Within the listing below, give again exactly the lines between the one containing "Given: Click the" and the one containing "Image resolution: width=644", inclusive, pictures left aside.

INPUT:
BEGIN

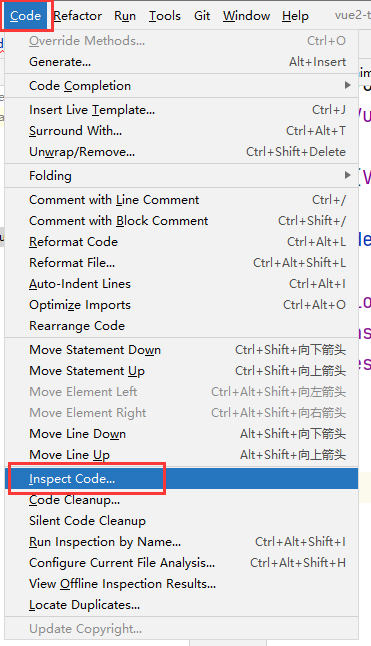Open the Help menu
The image size is (371, 646).
[x=295, y=16]
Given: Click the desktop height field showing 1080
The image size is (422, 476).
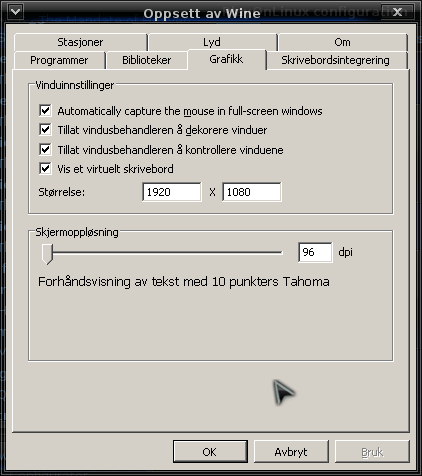Looking at the screenshot, I should pyautogui.click(x=252, y=192).
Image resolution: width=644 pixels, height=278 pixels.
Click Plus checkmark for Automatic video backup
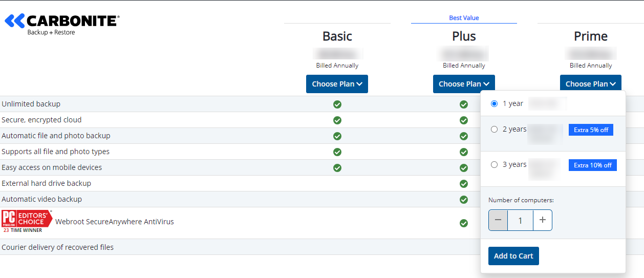(463, 200)
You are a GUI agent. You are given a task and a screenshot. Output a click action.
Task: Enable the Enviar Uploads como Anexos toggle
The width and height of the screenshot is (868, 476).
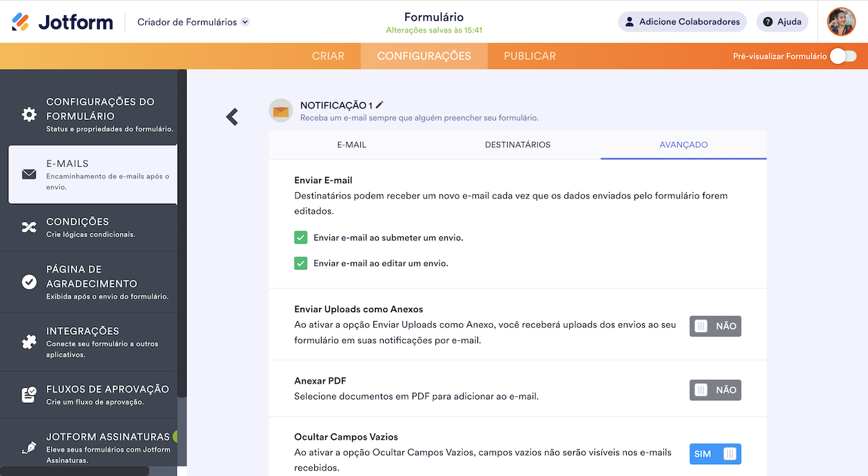point(715,327)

END

THE COMPLETED TASK:
Given: Click the desktop height field showing 1080
The image size is (422, 476).
Looking at the screenshot, I should pyautogui.click(x=252, y=192).
Image resolution: width=644 pixels, height=278 pixels.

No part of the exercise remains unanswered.